Un lamento lasciò le mie labbra quando le sue labbra furono in stretto contatto con la pelle del mio collo.
«Aaron, smettila, per favore» dissi con un filo di voce. Tutta la mia sicurezza svanì e mi sentii una stupida per aver accettato l’invito di uno come lui, anche se la maggior parte della colpa era di mia madre che aveva insistito tanto.

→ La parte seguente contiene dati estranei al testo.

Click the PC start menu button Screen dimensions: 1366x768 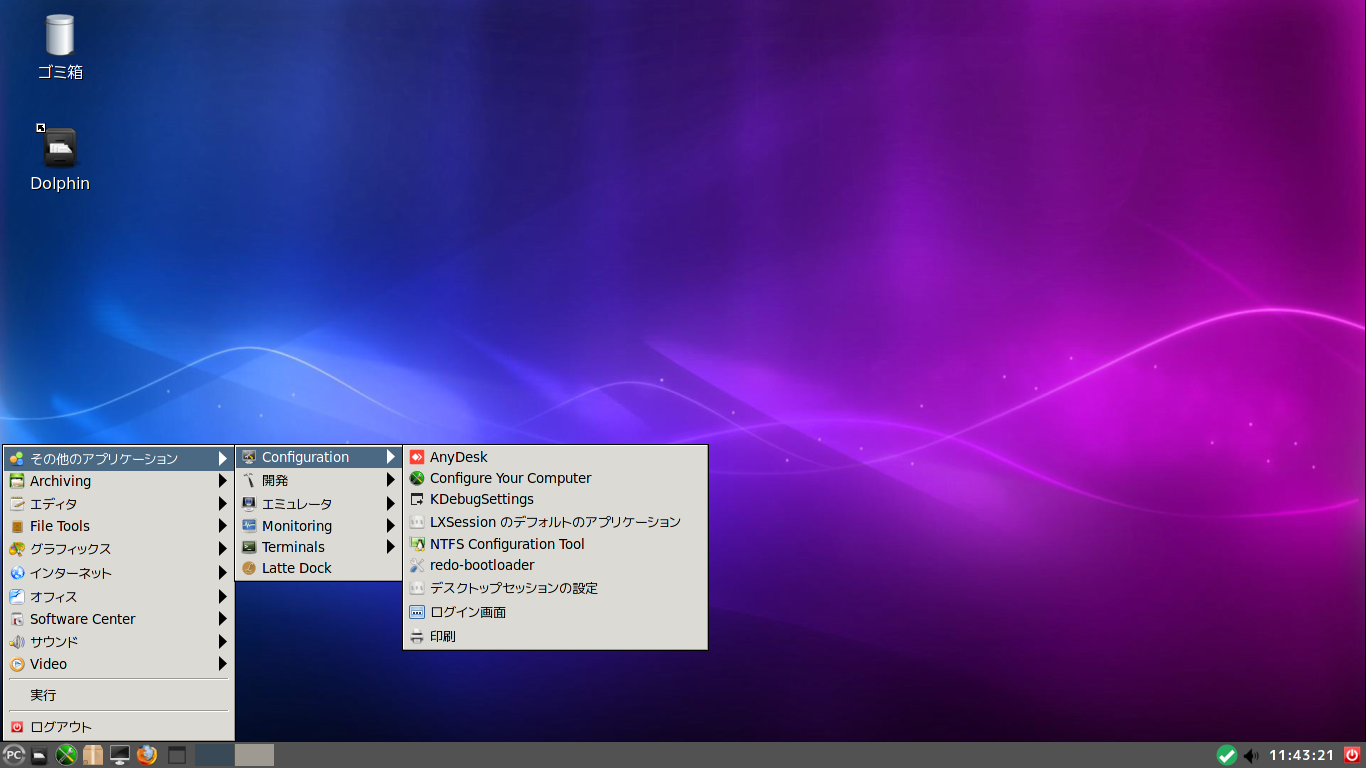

La sua lingua tracciò una circonferenza sulla pelle del mio collo, appena sotto l’orecchio. La sua bocca assorbiva la pelle sottostante e le sue dita si strinsero intorno al mio fianco quando mordicchiò la pelle ormai arrossata.
Ne avevo avuto abbastanza. Stava esagerando, ma nonostante ciò non riuscii a respingerlo del tutto, pur volendo togliermelo di dosso.
«Aaron, basta!» dissi, stavolta alzando la voce. Lui allentò la presa sul mio fianco ed io lo allontanai. Rise di gusto e si leccò le labbra soddisfatto, ammirando il segno sul mio collo. Armeggiò con l’elastico che legava lo chignon e lo sciolse.
«Così va meglio!» disse più a se stesso che a me.
«Meno male che non ti piacevo!»  aggiunse ridendo e andò verso il lato del conducente. Non riuscii a controbattere, le parole mi morirono in gola, mentre la rabbia e il nervosismo mi ribollivano dentro.
Salii in macchina, frustrata, ma con una certezza: non sarei mai più uscita con Aaron Mayson, né con un suo simile.
Presi la borsa ed estrassi il cellulare per vedere l’ora, notai che avevo un messaggio.
Da: Catherine♥
Ore: 21:54
Oggetto: Come sta andando con quel deficiente?
 
A: Catherine♥
Ore: 23:03
Oggetto: Non lo so.
 
«A proposito, non ho ancora il tuo numero» interruppe il silenzio.
«Non penso che ti serva, dato che non ci vedremo mai più» dissi.
«Io non ne sarei tanto sicuro» sorrise.
«Sì, come no» ironizzai.
La macchina si fermò davanti casa mia. Tenevo ancora il cellulare in mano, aspettando che Catherine mi rispondesse.
Con scatto repentino prese il cellulare dalle mie mani e lo custodì tra le sue.
«Dammelo subito!» urlai seccata.
«Prima devo fare una cosa» ridacchiò.
Velocemente si mandò un messaggio, in modo che potesse avere il mio numero.
«Ecco fatto» mi restituì il cellulare.
«Ti odio, lo sai?».
«Cambierai presto idea, principessa» mi accarezzò la guancia.